◆ Task prompt ◆
What follows is a listing; restate all of it word for word.

◆ Available data ◆

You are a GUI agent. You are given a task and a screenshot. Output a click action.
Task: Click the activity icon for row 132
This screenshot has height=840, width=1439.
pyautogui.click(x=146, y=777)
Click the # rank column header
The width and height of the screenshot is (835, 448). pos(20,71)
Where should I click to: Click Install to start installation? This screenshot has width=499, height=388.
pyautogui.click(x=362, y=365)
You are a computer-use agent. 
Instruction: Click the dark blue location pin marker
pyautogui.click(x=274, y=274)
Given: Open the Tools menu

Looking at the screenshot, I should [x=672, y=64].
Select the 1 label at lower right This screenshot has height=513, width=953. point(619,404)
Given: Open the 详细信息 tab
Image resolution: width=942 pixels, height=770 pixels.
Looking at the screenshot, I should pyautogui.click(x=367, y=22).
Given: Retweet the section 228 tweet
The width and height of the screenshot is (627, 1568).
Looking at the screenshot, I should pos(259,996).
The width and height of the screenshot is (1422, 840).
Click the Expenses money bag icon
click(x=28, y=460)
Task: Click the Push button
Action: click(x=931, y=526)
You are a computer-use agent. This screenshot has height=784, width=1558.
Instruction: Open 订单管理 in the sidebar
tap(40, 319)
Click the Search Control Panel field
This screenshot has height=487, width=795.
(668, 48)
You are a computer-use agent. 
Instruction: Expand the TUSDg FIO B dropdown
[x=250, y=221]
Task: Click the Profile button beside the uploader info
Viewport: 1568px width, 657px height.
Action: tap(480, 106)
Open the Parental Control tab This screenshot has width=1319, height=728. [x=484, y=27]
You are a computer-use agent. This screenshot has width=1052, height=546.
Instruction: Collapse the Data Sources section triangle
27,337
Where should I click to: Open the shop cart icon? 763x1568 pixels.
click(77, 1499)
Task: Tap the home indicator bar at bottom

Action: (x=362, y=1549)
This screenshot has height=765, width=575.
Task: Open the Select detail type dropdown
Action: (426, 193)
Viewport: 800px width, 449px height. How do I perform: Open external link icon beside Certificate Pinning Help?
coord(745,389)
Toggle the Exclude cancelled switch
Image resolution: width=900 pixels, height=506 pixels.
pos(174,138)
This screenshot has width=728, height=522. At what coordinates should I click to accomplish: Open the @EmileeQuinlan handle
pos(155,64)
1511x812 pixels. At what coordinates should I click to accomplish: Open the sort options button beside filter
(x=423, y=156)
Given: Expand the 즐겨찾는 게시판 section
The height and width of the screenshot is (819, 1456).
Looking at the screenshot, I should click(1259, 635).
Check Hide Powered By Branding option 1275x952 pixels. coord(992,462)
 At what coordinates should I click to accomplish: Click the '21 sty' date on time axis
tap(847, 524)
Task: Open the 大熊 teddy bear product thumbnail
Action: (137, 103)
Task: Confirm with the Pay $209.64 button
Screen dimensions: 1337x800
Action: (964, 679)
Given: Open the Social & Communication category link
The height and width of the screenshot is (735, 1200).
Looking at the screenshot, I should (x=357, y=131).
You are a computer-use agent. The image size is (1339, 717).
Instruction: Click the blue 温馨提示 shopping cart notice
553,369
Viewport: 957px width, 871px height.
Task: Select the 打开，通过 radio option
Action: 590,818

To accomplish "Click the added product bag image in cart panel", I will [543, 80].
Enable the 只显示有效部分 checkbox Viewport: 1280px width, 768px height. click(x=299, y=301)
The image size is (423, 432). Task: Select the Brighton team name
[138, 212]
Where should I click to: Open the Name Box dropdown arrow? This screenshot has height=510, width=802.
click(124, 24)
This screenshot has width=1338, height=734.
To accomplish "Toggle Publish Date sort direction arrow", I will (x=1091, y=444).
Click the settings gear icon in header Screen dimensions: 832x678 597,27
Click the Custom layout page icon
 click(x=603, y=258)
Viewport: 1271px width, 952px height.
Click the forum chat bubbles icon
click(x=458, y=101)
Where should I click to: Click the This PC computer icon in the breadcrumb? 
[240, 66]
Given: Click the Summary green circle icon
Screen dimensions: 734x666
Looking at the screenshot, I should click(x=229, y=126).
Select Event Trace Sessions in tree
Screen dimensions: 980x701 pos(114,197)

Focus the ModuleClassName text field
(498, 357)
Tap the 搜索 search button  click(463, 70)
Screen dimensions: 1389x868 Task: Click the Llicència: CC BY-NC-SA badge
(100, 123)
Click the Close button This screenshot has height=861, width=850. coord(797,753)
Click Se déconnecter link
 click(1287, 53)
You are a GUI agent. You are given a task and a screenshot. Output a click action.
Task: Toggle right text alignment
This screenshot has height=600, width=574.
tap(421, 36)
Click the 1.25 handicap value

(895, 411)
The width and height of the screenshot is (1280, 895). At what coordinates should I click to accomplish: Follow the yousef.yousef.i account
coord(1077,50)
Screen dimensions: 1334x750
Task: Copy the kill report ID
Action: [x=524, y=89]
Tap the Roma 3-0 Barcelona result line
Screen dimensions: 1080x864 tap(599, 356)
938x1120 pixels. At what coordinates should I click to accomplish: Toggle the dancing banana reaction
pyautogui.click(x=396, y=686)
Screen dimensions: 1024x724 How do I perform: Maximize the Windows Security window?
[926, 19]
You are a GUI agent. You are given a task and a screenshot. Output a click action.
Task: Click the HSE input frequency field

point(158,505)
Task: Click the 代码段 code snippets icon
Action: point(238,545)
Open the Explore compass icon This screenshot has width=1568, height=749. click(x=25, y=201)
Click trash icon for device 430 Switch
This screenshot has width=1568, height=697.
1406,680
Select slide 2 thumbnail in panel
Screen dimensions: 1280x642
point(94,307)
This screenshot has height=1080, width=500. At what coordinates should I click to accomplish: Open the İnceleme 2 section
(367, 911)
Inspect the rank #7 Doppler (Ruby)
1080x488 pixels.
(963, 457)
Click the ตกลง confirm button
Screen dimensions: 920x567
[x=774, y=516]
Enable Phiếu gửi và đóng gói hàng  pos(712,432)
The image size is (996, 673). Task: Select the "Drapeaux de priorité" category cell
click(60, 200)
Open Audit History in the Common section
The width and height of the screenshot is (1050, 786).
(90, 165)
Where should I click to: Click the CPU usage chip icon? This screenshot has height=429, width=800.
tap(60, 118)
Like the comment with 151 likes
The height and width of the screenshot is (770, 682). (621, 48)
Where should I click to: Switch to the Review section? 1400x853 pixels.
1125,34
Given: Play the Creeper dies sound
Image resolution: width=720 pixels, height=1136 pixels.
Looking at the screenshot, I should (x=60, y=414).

◆ Answer box ◆
You are a GUI agent. You are given a task and a screenshot. Output a click action.
Task: Click the activity icon for row 132
This screenshot has height=840, width=1439.
pyautogui.click(x=146, y=777)
Click the # rank column header
The width and height of the screenshot is (835, 448). pos(20,71)
Where should I click to: Click Install to start installation? This screenshot has width=499, height=388.
pyautogui.click(x=362, y=365)
You are a computer-use agent. 
Instruction: Click the dark blue location pin marker
pyautogui.click(x=274, y=274)
Given: Open the Tools menu

Looking at the screenshot, I should [x=672, y=64].
Select the 1 label at lower right This screenshot has height=513, width=953. point(619,404)
Given: Open the 详细信息 tab
Image resolution: width=942 pixels, height=770 pixels.
Looking at the screenshot, I should pyautogui.click(x=367, y=22).
Given: Retweet the section 228 tweet
The width and height of the screenshot is (627, 1568).
Looking at the screenshot, I should pos(259,996).
The width and height of the screenshot is (1422, 840).
Click the Expenses money bag icon
click(x=28, y=460)
Task: Click the Push button
Action: click(x=931, y=526)
You are a computer-use agent. This screenshot has height=784, width=1558.
Instruction: Open 订单管理 in the sidebar
tap(40, 319)
Click the Search Control Panel field
This screenshot has height=487, width=795.
(668, 48)
You are a computer-use agent. 
Instruction: Expand the TUSDg FIO B dropdown
[x=250, y=221]
Task: Click the Profile button beside the uploader info
Viewport: 1568px width, 657px height.
Action: tap(480, 106)
Open the Parental Control tab This screenshot has width=1319, height=728. [x=484, y=27]
You are a computer-use agent. This screenshot has width=1052, height=546.
Instruction: Collapse the Data Sources section triangle
27,337
Where should I click to: Open the shop cart icon? 763x1568 pixels.
click(77, 1499)
Task: Tap the home indicator bar at bottom

Action: (x=362, y=1549)
This screenshot has height=765, width=575.
Task: Open the Select detail type dropdown
Action: (426, 193)
Viewport: 800px width, 449px height. How do I perform: Open external link icon beside Certificate Pinning Help?
coord(745,389)
Toggle the Exclude cancelled switch
Image resolution: width=900 pixels, height=506 pixels.
pos(174,138)
This screenshot has width=728, height=522. At what coordinates should I click to accomplish: Open the @EmileeQuinlan handle
pos(155,64)
1511x812 pixels. At what coordinates should I click to accomplish: Open the sort options button beside filter
(x=423, y=156)
Given: Expand the 즐겨찾는 게시판 section
The height and width of the screenshot is (819, 1456).
Looking at the screenshot, I should click(1259, 635).
Check Hide Powered By Branding option 1275x952 pixels. coord(992,462)
 At what coordinates should I click to accomplish: Click the '21 sty' date on time axis
tap(847, 524)
Task: Open the 大熊 teddy bear product thumbnail
Action: (137, 103)
Task: Confirm with the Pay $209.64 button
Screen dimensions: 1337x800
Action: (964, 679)
Given: Open the Social & Communication category link
The height and width of the screenshot is (735, 1200).
Looking at the screenshot, I should (x=357, y=131).
You are a computer-use agent. The image size is (1339, 717).
Instruction: Click the blue 温馨提示 shopping cart notice
553,369
Viewport: 957px width, 871px height.
Task: Select the 打开，通过 radio option
Action: 590,818

To accomplish "Click the added product bag image in cart panel", I will [543, 80].
Enable the 只显示有效部分 checkbox Viewport: 1280px width, 768px height. click(x=299, y=301)
The image size is (423, 432). Task: Select the Brighton team name
[138, 212]
Where should I click to: Open the Name Box dropdown arrow? This screenshot has height=510, width=802.
click(124, 24)
This screenshot has width=1338, height=734.
To accomplish "Toggle Publish Date sort direction arrow", I will (x=1091, y=444).
Click the settings gear icon in header Screen dimensions: 832x678 597,27
Click the Custom layout page icon
 click(x=603, y=258)
Viewport: 1271px width, 952px height.
Click the forum chat bubbles icon
click(x=458, y=101)
Where should I click to: Click the This PC computer icon in the breadcrumb? 
[240, 66]
Given: Click the Summary green circle icon
Screen dimensions: 734x666
Looking at the screenshot, I should click(x=229, y=126).
Select Event Trace Sessions in tree
Screen dimensions: 980x701 pos(114,197)

Focus the ModuleClassName text field
(498, 357)
Tap the 搜索 search button  click(463, 70)
Screen dimensions: 1389x868 Task: Click the Llicència: CC BY-NC-SA badge
(100, 123)
Click the Close button This screenshot has height=861, width=850. coord(797,753)
Click Se déconnecter link
 click(1287, 53)
You are a GUI agent. You are given a task and a screenshot. Output a click action.
Task: Toggle right text alignment
This screenshot has height=600, width=574.
tap(421, 36)
Click the 1.25 handicap value

(895, 411)
The width and height of the screenshot is (1280, 895). At what coordinates should I click to accomplish: Follow the yousef.yousef.i account
coord(1077,50)
Screen dimensions: 1334x750
Task: Copy the kill report ID
Action: [x=524, y=89]
Tap the Roma 3-0 Barcelona result line
Screen dimensions: 1080x864 tap(599, 356)
938x1120 pixels. At what coordinates should I click to accomplish: Toggle the dancing banana reaction
pyautogui.click(x=396, y=686)
Screen dimensions: 1024x724 How do I perform: Maximize the Windows Security window?
[926, 19]
You are a GUI agent. You are given a task and a screenshot. Output a click action.
Task: Click the HSE input frequency field

point(158,505)
Task: Click the 代码段 code snippets icon
Action: point(238,545)
Open the Explore compass icon This screenshot has width=1568, height=749. click(x=25, y=201)
Click trash icon for device 430 Switch
This screenshot has width=1568, height=697.
1406,680
Select slide 2 thumbnail in panel
Screen dimensions: 1280x642
point(94,307)
This screenshot has height=1080, width=500. At what coordinates should I click to accomplish: Open the İnceleme 2 section
(367, 911)
Inspect the rank #7 Doppler (Ruby)
1080x488 pixels.
(963, 457)
Click the ตกลง confirm button
Screen dimensions: 920x567
[x=774, y=516]
Enable Phiếu gửi và đóng gói hàng  pos(712,432)
The image size is (996, 673). Task: Select the "Drapeaux de priorité" category cell
click(60, 200)
Open Audit History in the Common section
The width and height of the screenshot is (1050, 786).
(90, 165)
Where should I click to: Click the CPU usage chip icon? This screenshot has height=429, width=800.
tap(60, 118)
Like the comment with 151 likes
The height and width of the screenshot is (770, 682). (621, 48)
Where should I click to: Switch to the Review section? 1400x853 pixels.
1125,34
Given: Play the Creeper dies sound
Image resolution: width=720 pixels, height=1136 pixels.
Looking at the screenshot, I should (x=60, y=414).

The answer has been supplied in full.